Élisabeth Pradoura, membre du comité de rédaction de La Page, pendant plus de 8 ans, nous a quittés le 15 juin 2020.

Femme engagée, ne craignant pas de défendre les projets qui lui tiennent à coeur, elle participe pour la première fois à notre comité de rédaction fin 2005. Trois mois plus tard elle signe deux articles dans le numéro 70 de La Page. Nous la retrouvons régulièrement pour « effeuiller les mots » (La Page, n°92) jusqu’à fin 2011. Bravant la maladie, elle revient à l’automne 2013 ; elle témoigne dans le n°100 de son expérience sur l’utilisation de la démocratie participative, qu’elle qualifie de chaotique, pour soutenir le projet de mutation du site de l’hôpital Broussais. Sa sensibilité humaine comme artistique l’oriente vers une large palette de sujets.
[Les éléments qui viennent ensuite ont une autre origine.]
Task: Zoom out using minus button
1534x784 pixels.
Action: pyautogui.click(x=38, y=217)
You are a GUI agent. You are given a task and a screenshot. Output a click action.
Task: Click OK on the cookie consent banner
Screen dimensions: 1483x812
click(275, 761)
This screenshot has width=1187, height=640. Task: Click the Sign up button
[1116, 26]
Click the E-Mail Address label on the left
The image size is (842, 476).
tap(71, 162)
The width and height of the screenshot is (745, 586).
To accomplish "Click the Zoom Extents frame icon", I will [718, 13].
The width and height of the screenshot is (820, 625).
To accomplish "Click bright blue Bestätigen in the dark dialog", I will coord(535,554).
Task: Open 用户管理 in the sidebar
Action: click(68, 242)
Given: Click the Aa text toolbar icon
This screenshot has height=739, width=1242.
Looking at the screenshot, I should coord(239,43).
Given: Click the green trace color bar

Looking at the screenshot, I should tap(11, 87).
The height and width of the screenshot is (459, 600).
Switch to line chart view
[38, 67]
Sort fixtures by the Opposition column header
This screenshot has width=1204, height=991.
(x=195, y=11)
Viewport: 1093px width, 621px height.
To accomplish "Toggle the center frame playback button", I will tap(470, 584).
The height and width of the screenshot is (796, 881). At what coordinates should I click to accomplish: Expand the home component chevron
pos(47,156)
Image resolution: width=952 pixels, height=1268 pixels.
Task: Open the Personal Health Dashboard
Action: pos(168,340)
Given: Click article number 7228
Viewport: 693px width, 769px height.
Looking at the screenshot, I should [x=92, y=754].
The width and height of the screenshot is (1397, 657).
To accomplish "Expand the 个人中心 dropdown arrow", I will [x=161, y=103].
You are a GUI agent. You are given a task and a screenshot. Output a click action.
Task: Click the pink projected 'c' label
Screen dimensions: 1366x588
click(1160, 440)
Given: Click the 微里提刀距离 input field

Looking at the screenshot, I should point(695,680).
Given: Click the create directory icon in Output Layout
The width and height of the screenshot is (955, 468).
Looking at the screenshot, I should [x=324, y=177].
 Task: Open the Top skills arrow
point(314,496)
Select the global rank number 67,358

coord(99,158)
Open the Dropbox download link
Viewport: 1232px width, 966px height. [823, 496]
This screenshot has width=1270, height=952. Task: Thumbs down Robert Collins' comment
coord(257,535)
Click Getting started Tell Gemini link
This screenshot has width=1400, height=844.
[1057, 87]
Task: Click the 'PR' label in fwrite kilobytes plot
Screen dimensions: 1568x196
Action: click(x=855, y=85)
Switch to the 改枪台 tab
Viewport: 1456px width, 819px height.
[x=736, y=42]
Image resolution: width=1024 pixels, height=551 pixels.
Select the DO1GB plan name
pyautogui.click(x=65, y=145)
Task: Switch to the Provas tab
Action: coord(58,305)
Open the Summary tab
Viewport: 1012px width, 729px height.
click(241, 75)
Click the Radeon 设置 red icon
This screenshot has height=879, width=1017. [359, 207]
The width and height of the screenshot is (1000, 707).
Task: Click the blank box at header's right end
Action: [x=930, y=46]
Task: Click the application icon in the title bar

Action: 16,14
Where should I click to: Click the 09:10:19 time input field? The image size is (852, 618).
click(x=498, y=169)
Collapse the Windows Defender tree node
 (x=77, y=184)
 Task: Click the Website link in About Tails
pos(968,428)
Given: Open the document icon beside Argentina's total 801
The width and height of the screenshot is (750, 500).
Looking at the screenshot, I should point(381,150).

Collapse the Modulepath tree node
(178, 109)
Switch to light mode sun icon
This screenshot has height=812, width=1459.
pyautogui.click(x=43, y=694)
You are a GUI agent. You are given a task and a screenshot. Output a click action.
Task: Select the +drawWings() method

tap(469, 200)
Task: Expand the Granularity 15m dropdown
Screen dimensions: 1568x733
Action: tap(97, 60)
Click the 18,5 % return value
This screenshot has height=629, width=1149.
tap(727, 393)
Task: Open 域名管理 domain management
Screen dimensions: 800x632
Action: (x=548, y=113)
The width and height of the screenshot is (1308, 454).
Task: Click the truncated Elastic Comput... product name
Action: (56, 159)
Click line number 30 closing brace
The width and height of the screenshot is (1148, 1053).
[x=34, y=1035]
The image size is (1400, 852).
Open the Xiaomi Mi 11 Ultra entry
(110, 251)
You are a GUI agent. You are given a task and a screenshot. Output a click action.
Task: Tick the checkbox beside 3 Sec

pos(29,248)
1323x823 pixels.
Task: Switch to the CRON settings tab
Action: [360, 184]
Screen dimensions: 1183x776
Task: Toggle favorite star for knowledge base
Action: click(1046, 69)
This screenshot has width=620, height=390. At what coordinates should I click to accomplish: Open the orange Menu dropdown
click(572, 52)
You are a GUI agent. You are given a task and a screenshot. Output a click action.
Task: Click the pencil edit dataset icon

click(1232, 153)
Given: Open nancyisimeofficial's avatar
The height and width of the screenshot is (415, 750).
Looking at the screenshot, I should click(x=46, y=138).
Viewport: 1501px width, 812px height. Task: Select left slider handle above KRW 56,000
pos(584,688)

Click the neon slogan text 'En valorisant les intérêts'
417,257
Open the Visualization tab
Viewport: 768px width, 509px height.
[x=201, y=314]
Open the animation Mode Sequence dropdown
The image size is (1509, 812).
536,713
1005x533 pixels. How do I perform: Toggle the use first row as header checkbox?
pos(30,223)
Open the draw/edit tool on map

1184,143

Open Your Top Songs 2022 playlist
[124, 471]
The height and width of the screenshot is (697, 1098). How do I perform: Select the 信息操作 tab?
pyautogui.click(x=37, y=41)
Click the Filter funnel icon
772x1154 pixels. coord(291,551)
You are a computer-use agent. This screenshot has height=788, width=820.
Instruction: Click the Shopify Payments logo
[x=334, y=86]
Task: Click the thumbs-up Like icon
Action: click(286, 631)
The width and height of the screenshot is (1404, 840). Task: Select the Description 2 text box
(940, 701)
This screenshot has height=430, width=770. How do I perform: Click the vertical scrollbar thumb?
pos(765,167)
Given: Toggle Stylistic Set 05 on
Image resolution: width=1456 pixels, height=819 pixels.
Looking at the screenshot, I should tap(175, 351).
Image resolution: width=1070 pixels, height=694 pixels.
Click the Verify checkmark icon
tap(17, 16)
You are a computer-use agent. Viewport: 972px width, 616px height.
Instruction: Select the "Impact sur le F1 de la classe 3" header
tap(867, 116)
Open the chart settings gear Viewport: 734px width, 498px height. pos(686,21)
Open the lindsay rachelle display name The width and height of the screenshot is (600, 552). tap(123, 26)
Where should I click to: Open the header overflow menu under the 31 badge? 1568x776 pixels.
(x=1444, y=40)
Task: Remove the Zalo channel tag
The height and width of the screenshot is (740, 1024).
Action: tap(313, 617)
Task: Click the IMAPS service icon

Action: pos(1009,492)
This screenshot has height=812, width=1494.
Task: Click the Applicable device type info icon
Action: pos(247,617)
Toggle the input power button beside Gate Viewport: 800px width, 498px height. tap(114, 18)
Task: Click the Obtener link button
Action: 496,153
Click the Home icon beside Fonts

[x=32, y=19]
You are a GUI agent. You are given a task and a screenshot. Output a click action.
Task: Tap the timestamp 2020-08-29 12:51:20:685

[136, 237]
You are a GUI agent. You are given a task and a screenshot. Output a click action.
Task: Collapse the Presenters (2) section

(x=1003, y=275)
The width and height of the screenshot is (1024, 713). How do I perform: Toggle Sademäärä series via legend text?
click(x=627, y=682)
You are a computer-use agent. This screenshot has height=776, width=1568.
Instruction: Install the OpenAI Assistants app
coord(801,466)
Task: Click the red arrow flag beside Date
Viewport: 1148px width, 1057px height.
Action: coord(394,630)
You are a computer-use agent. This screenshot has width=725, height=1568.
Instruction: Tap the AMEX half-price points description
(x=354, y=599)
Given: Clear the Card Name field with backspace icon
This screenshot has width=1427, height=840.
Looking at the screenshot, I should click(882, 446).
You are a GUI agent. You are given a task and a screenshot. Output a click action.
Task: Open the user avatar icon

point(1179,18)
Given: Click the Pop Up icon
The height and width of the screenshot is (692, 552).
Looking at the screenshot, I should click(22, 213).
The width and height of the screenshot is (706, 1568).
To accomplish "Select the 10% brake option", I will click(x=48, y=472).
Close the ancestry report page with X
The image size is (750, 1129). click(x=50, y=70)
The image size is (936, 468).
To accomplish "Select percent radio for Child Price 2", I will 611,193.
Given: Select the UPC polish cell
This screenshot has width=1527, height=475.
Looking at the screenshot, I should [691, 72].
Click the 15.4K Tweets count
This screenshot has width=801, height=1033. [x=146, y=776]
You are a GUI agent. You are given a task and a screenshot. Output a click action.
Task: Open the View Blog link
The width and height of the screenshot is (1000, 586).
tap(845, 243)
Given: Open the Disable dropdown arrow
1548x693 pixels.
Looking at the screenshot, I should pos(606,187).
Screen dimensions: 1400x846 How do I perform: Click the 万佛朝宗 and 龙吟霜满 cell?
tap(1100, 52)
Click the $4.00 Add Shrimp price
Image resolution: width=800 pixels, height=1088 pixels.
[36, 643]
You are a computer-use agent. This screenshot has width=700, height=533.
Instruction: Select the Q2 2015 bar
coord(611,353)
Avec elle on découvre la femme de théâtre Marie-Do Fréval (La Page, n°77), Dominique Neyrod l’artiste passionnée du trait qui allie peinture et gravure ( La Page, n°81), l’Institut d’éducation sensorielle (Ides) à l’occasion d’une expérience scientifique avec des enfants malvoyants (La Page, n°80), le devenir de la Chaufferie de l’ancien hôpital selon un voeu du CRB (Collectif redessinons Broussais) dont Élisabeth faisait partie (La Page, n°83), le récit d’un débat sur le regard porté vers les autistes (La Page, n°85)…
La liste est longue, étoffée de thèmes souvent brûlants mais traités sans concession.
Nous gardons d’Élisabeth le souvenir d’une personnalité courageuse, sans langue de bois, une « battante » pour défendre les causes des habitants du 14è, mais aussi pour lutter contre la maladie.Merci Élisabeth.

Pour illustrer les talents d’Élisabeth :

  • Élisabeth sculptrice présente quelques œuvres le 6 octobre 2003 ;
  • ses livres : L’Oursein 2006 ; Pourquoi le cauchemar, 2009.